[[ Data open ]]

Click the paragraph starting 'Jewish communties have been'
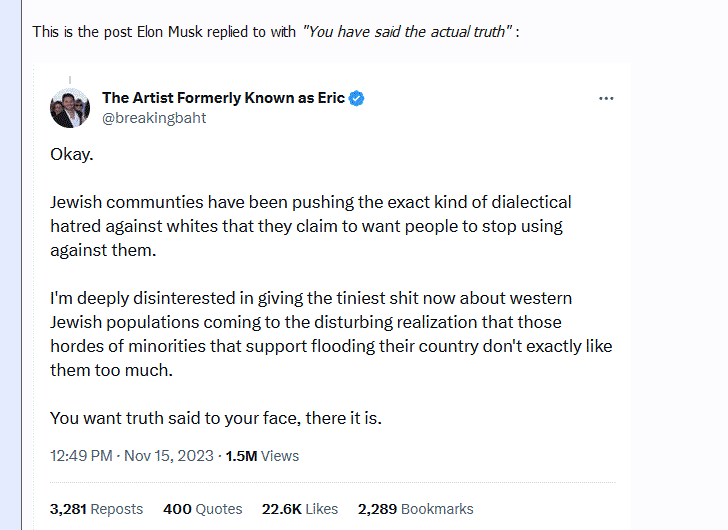Screen dimensions: 728x530 tap(310, 226)
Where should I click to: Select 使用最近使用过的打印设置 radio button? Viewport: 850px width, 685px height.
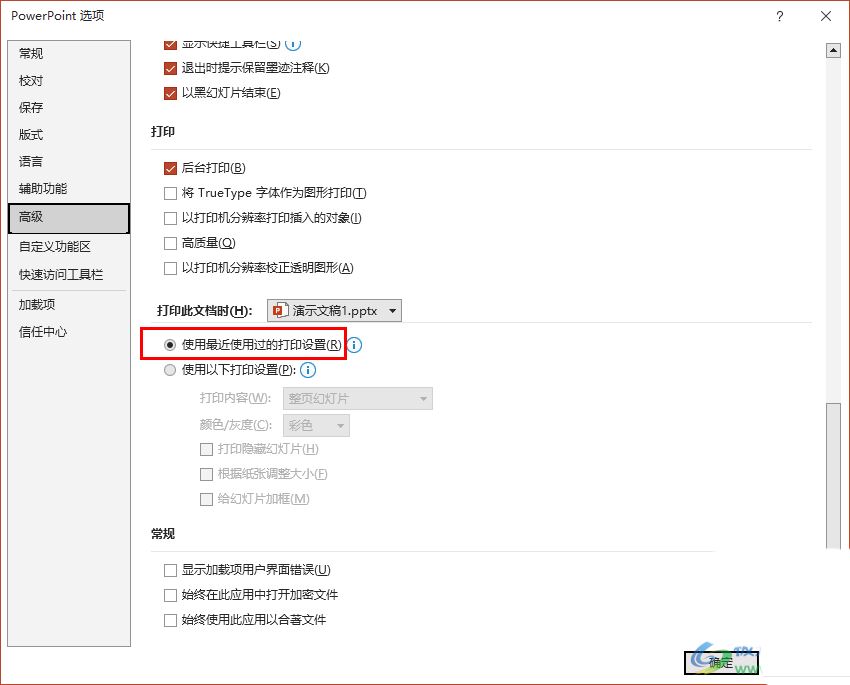(170, 345)
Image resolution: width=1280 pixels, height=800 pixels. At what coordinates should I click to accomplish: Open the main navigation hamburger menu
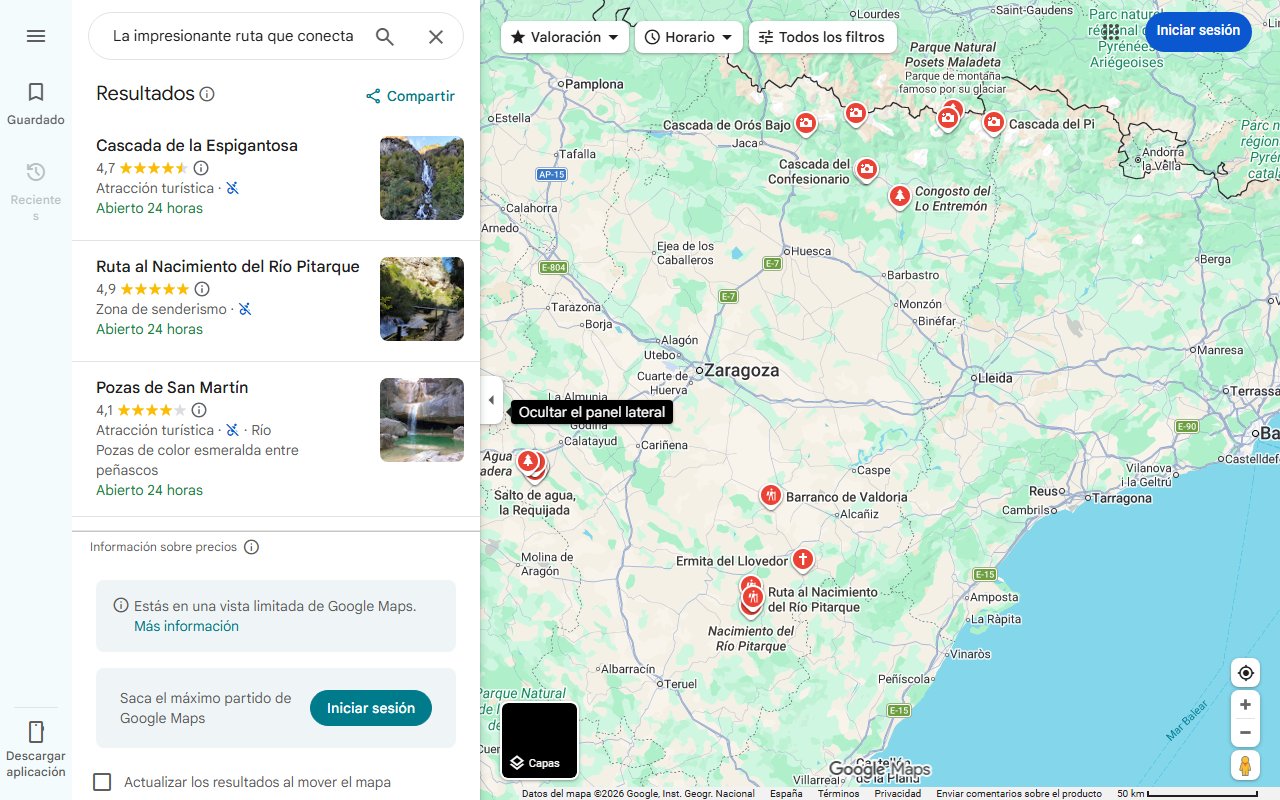[x=36, y=36]
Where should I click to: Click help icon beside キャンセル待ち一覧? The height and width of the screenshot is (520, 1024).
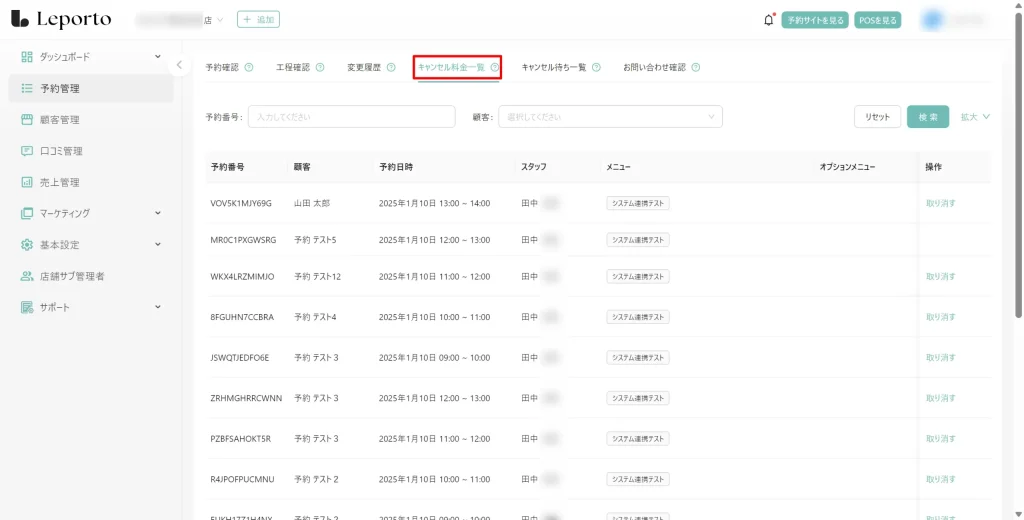click(x=596, y=67)
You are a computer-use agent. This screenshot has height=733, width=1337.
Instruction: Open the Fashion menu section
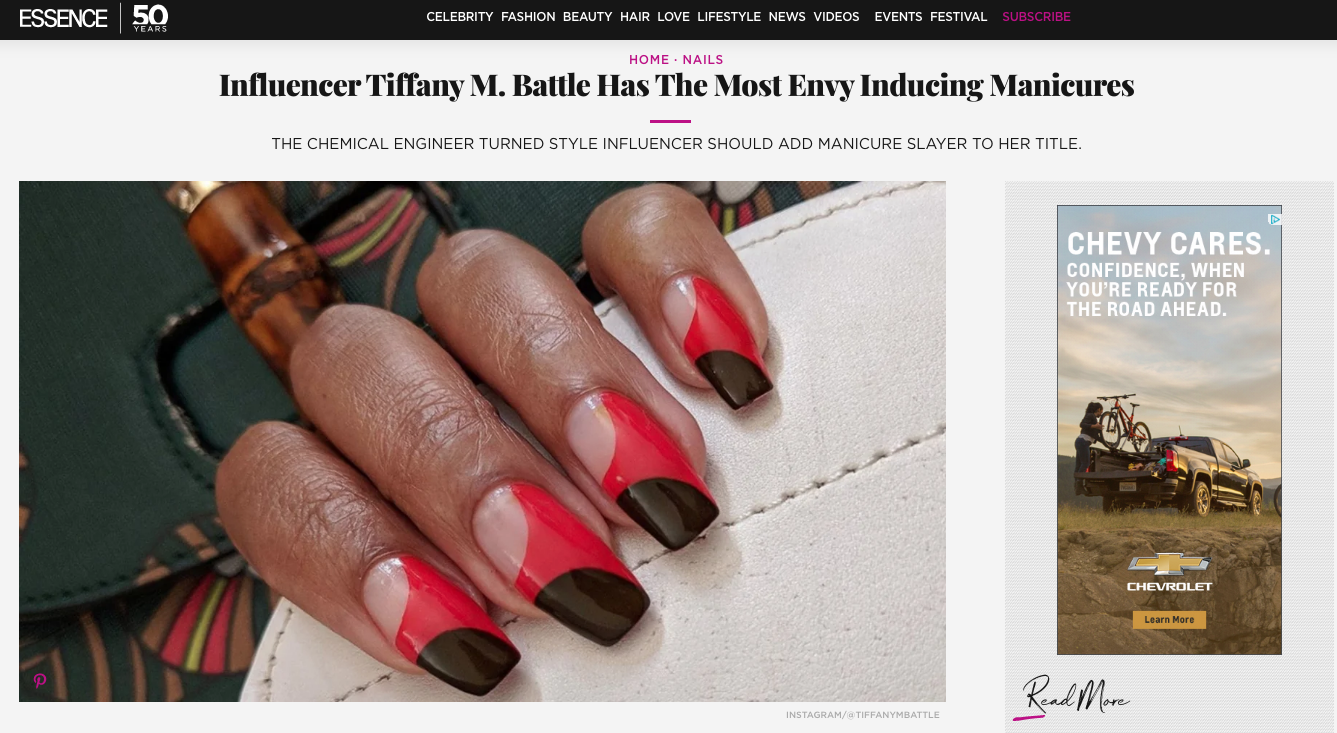point(528,17)
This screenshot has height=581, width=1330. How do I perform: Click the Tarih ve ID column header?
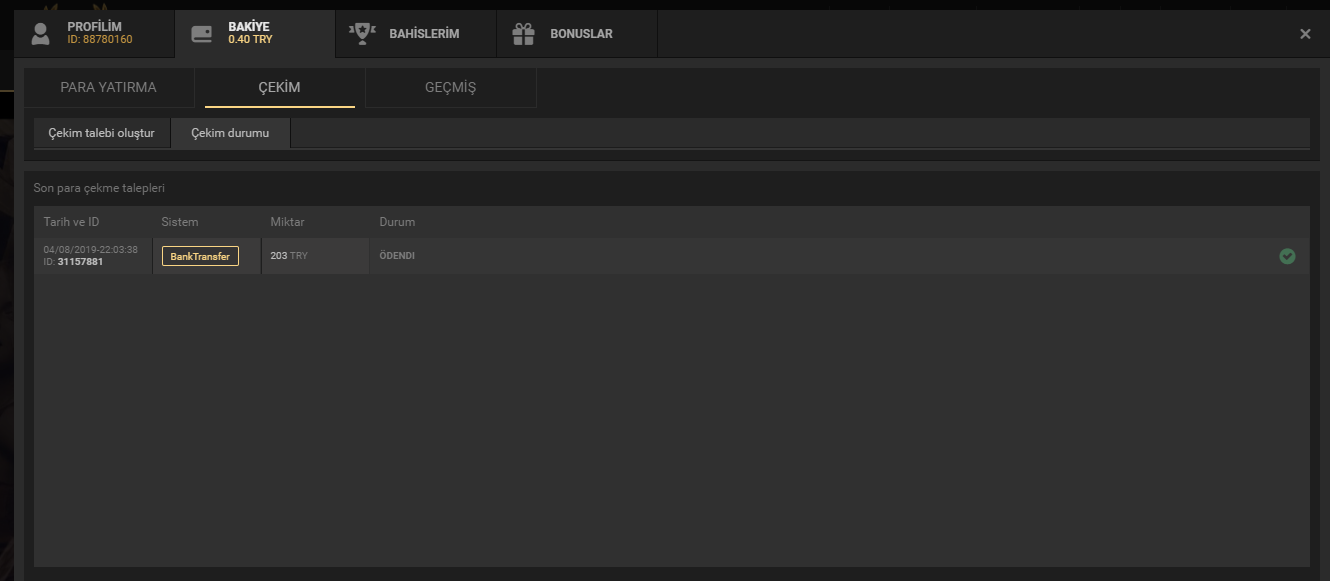[x=71, y=222]
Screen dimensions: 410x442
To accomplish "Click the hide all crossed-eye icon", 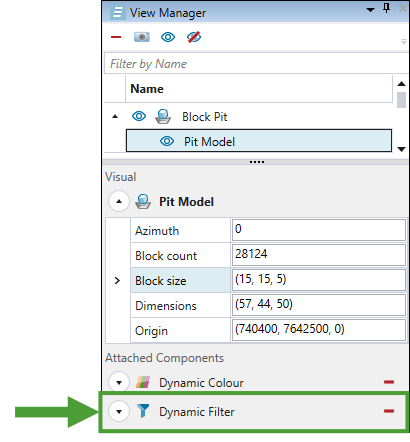I will coord(194,37).
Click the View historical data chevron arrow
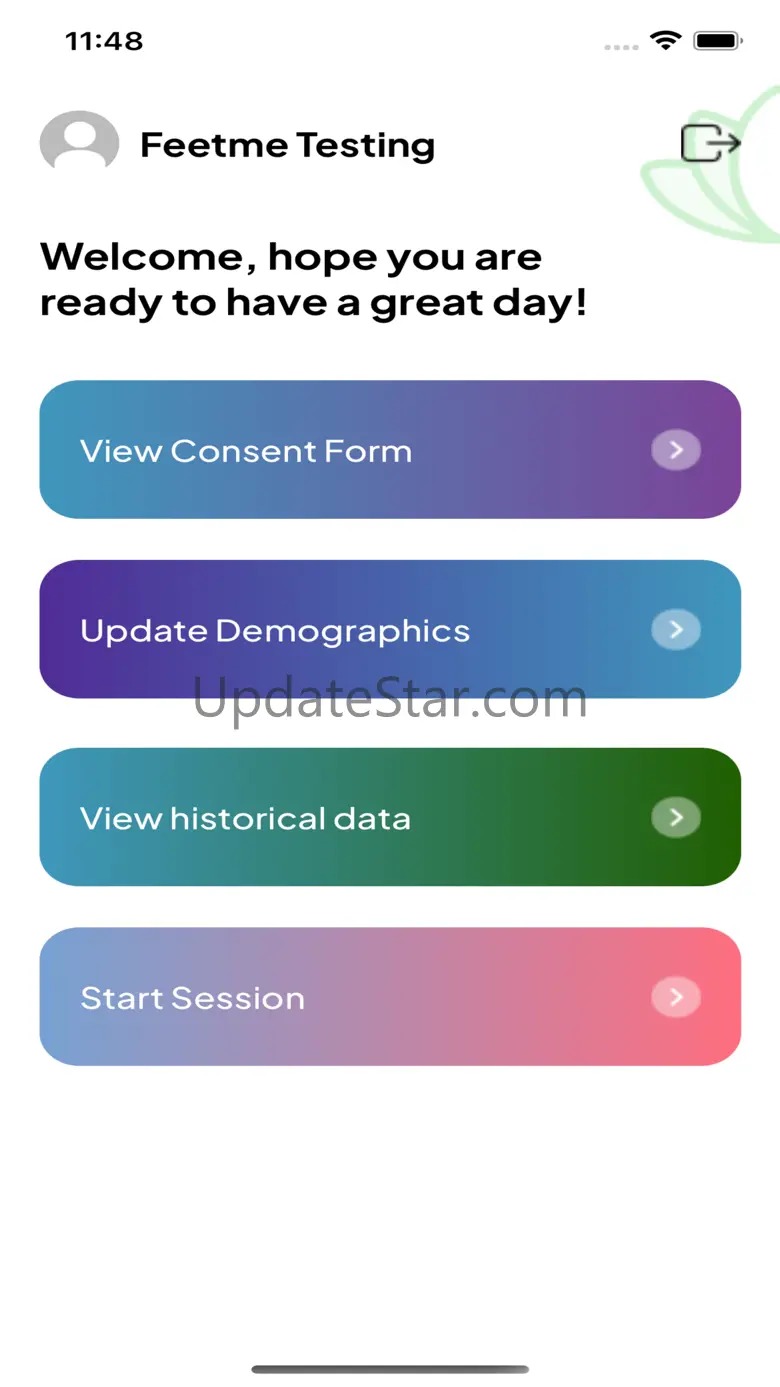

[[ Data closed ]]

> Work request
Leaving out all pictures, set down exactly the lines of the material above, from the line with "Where should I click to: Click" to the line with "Screen dimensions: 410x442" inclusive, and no others.

> Answer to the exercise
Where should I click to: Click help icon beside キャンセル待ち一覧? The height and width of the screenshot is (520, 1024).
click(x=596, y=67)
You are a computer-use agent. This screenshot has height=733, width=1337.
Instruction: Open the Fashion menu section
point(528,17)
This screenshot has height=581, width=1330. How do I perform: Click the Tarih ve ID column header?
[x=71, y=222]
Screen dimensions: 410x442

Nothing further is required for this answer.